Seth
Kaplan writes that international development agencies in particular are
limited in their ability to change and to really take on the TWP agenda. Past
experience obviously suggests he’s right to be sceptical. He points to the need
to instead take
ownership seriously and support local actors in solving their own problems,
by investing in human capital and in
leadership – universities,
think tanks, scholarships and so on.
The difficulty is that his way of doing this would take decades to bear
fruit, and we don’t have decades to deliver the SDGs.
Seth’s emphasis on human capital and leadership doesn’t, as he
suggests, actually contradict messages from the TWP literature – see, for
example, David Booth and Sue Unsworth’s work on ‘politically
smart, locally led’ development or what Adrian Leftwich and Steve Hogg
called ‘institutional
indigenisation’. I would point to a
different dilemma in bringing TWP to the mainstream of development work; how we
convince people working on each of the SDGs that some of their biggest
challenges are political rather than technical, and that we therefore won’t
achieve the SDGs by 2030 (or perhaps ever) without thinking and working
politically.
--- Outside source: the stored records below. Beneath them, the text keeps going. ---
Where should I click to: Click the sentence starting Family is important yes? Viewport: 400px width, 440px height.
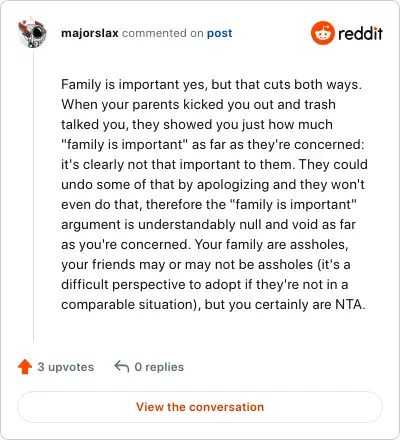click(x=211, y=85)
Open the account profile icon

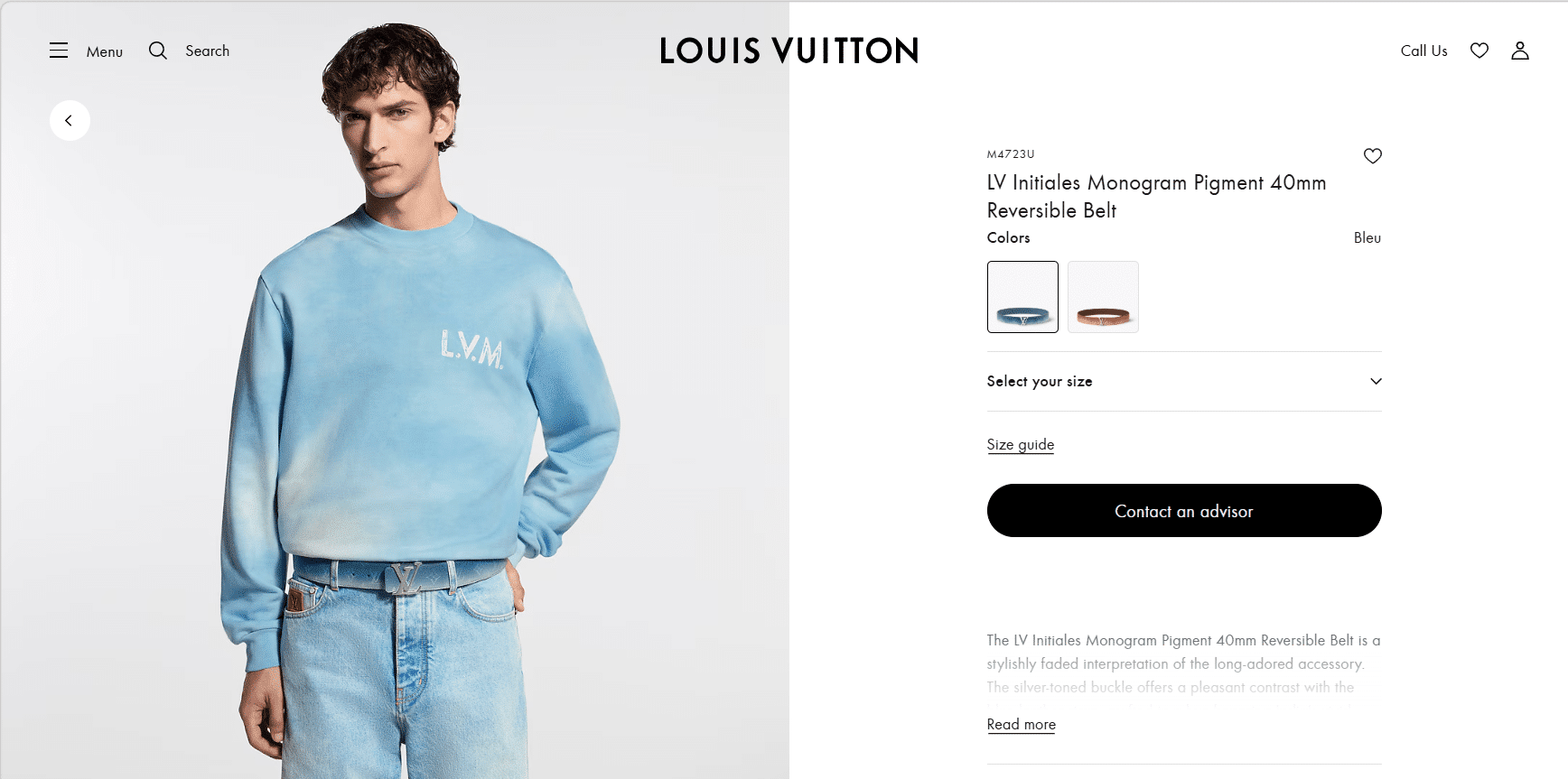click(x=1520, y=51)

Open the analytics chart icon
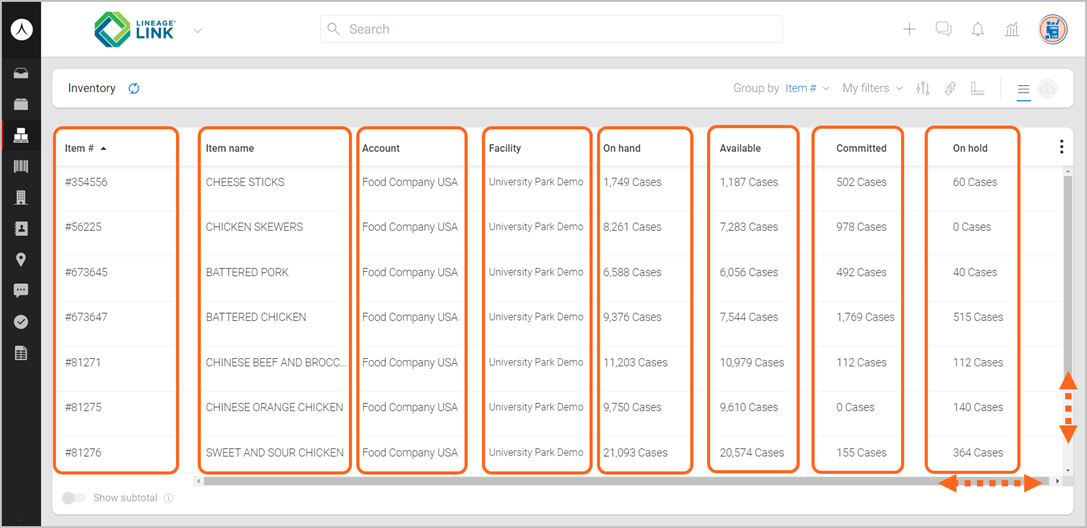[x=1012, y=29]
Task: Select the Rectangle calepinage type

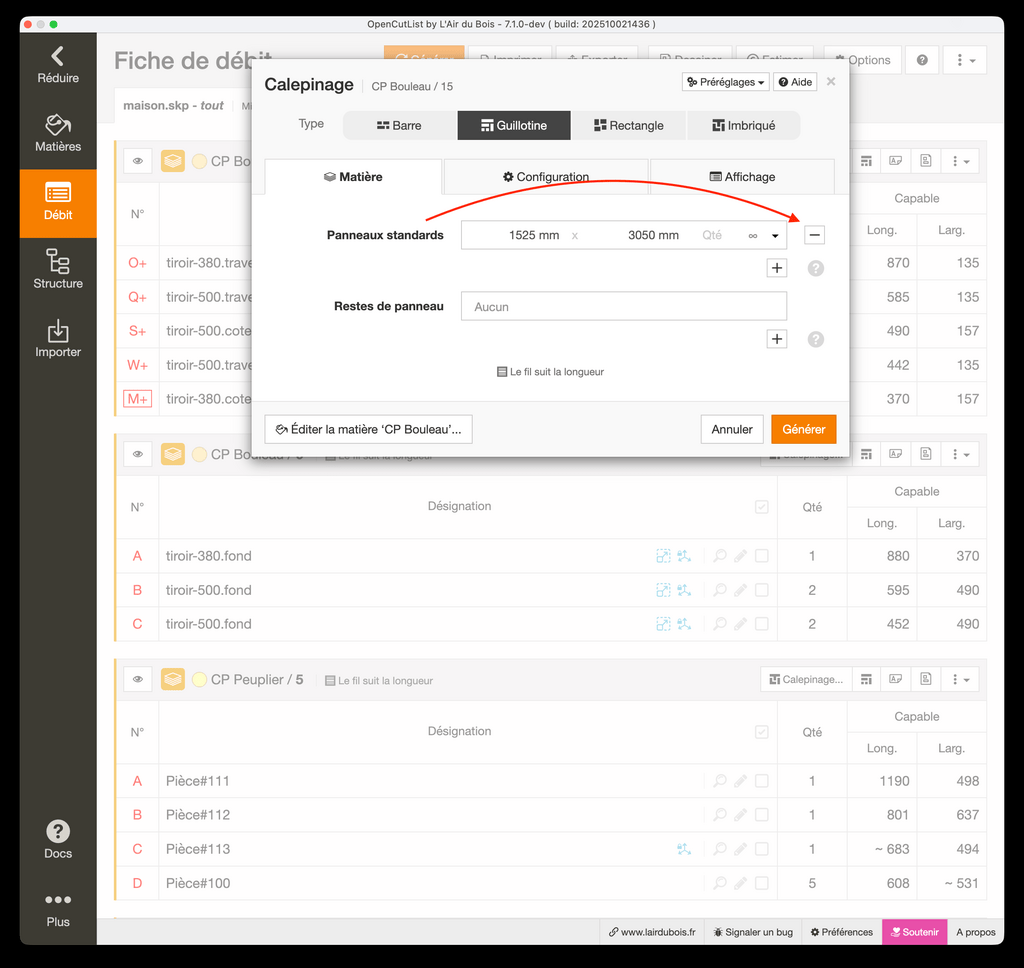Action: coord(629,125)
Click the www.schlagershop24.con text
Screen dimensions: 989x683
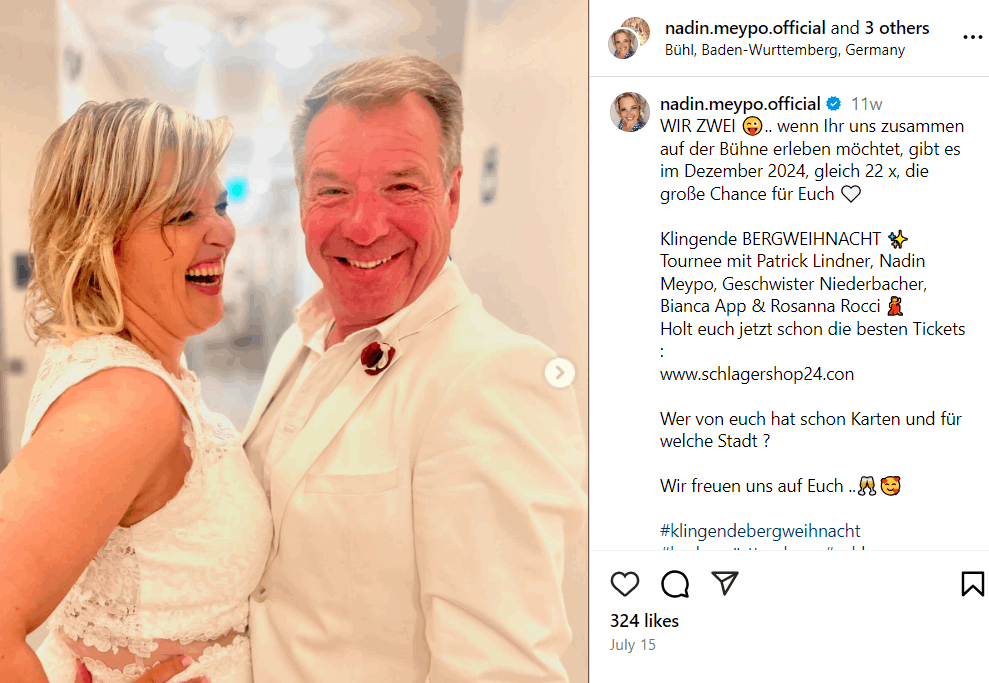click(x=757, y=374)

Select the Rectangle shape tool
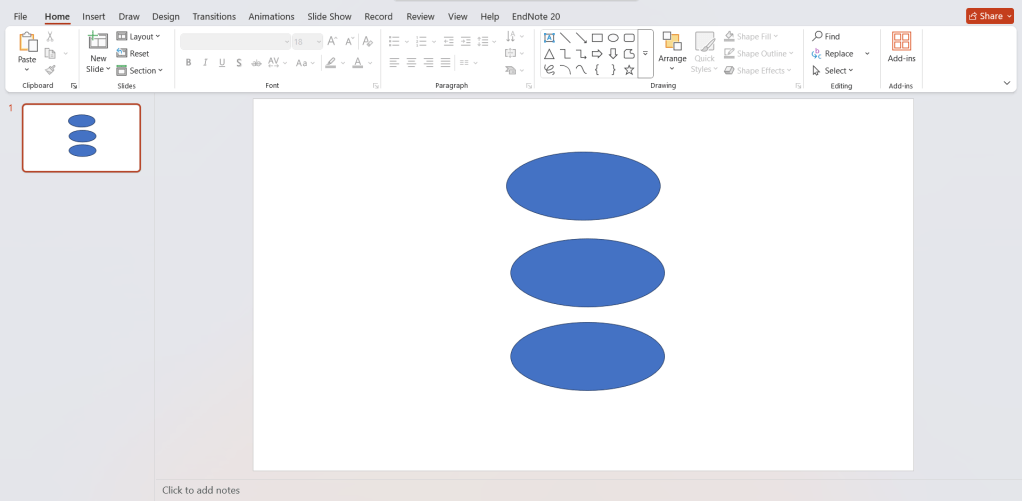597,37
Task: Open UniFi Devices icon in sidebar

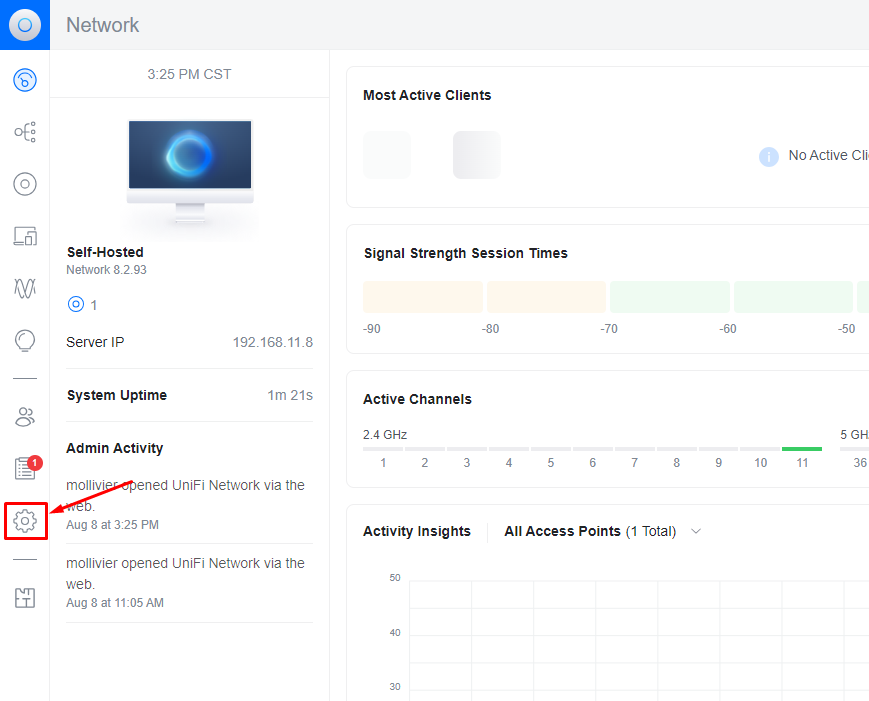Action: click(x=25, y=184)
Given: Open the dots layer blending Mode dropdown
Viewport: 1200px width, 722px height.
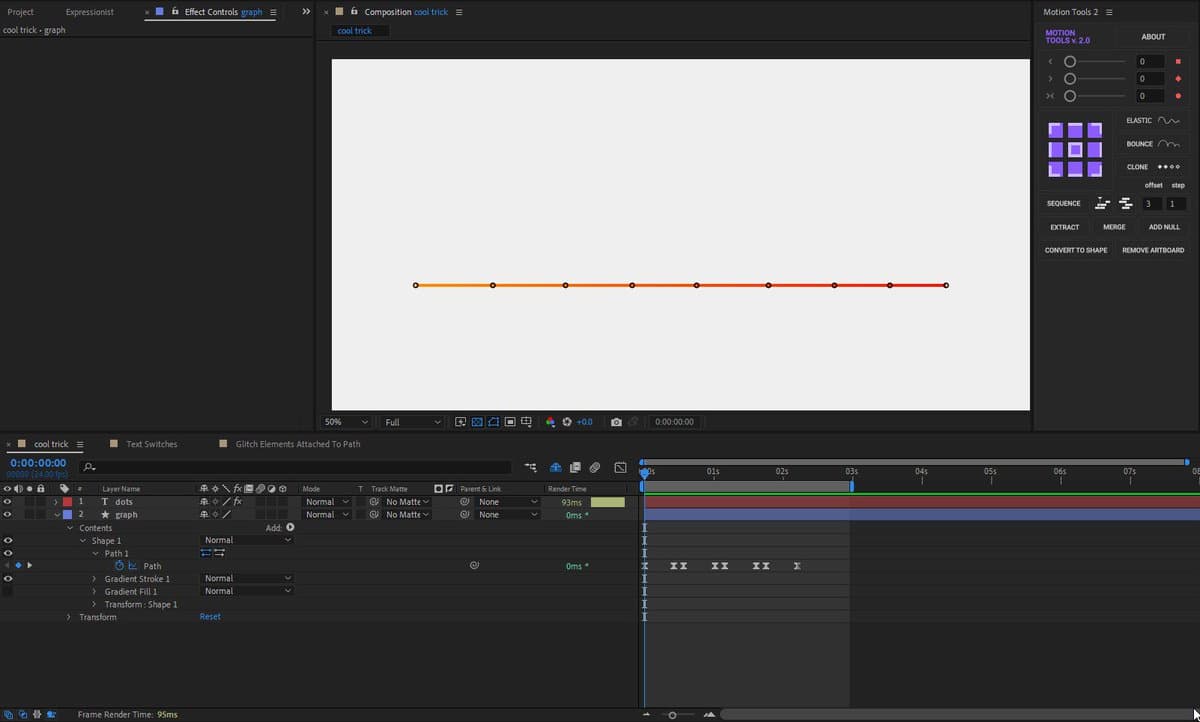Looking at the screenshot, I should point(327,502).
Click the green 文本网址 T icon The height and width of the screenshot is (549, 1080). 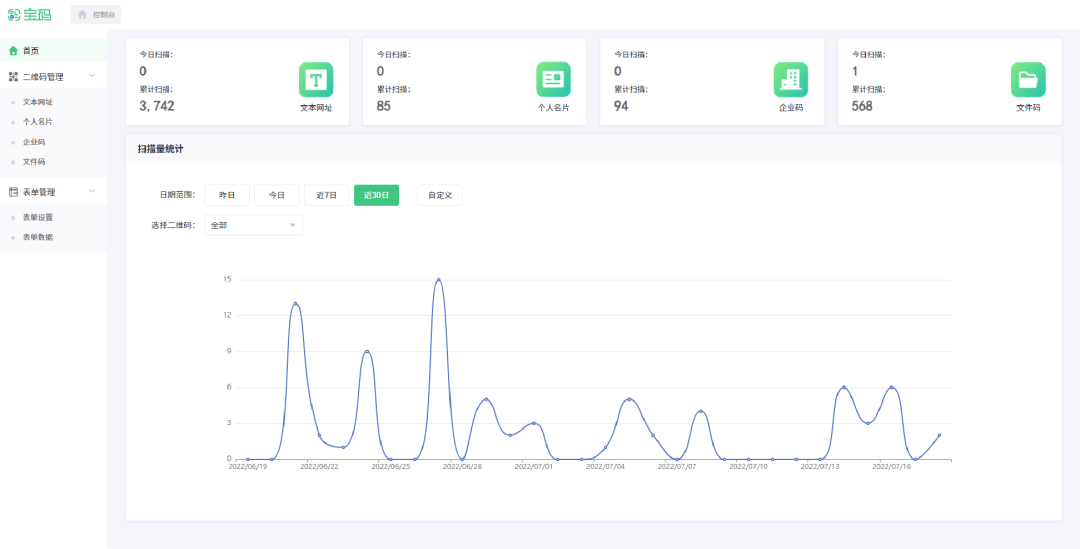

Certainly we need to understand how politics permeates every
aspect of Agenda 2030, not just the bit where politics is explicit, like SDG16.
Take, for instance, SDG6
- Water. I’ve heard about a huge water program in a fragile state. Roughly
three quarters of the program had failed for largely technical reasons – wrong equipment,
not enough due diligence, that kind of thing. Yet the donor’s biggest headache
had come from the successful 25%.
Where water was delivered, there was a great deal of political capture
and, in some areas, an increase in violence. It’s a reminder that water is a
resource that people are willing to fight over and – depending on how it is
delivered – it can be captured relatively easily. So we need to do more than
lay pipes to achieve SDG6 by 2030; we need to consider the unique political
characteristics of the water sector in each national or subnational context
we're looking at.
Not all development programs will be about challenging power, but more
of them do this unconsciously than is currently recognised. Recent
research suggests, for instance, that roads are the ‘open sesame’ factor that
helps ordinary citizens challenge existing patron-client relationships. When
new roads connect rural areas to each other and to cities, they give people physical
access to alternative social and political networks and relationships that can
help them manage the risks of breaking the old ties. Good roads make them more politically
resilient. Road building looks like technical infrastructure, but it may have
profound political ramifications. Something to think about for SDG9?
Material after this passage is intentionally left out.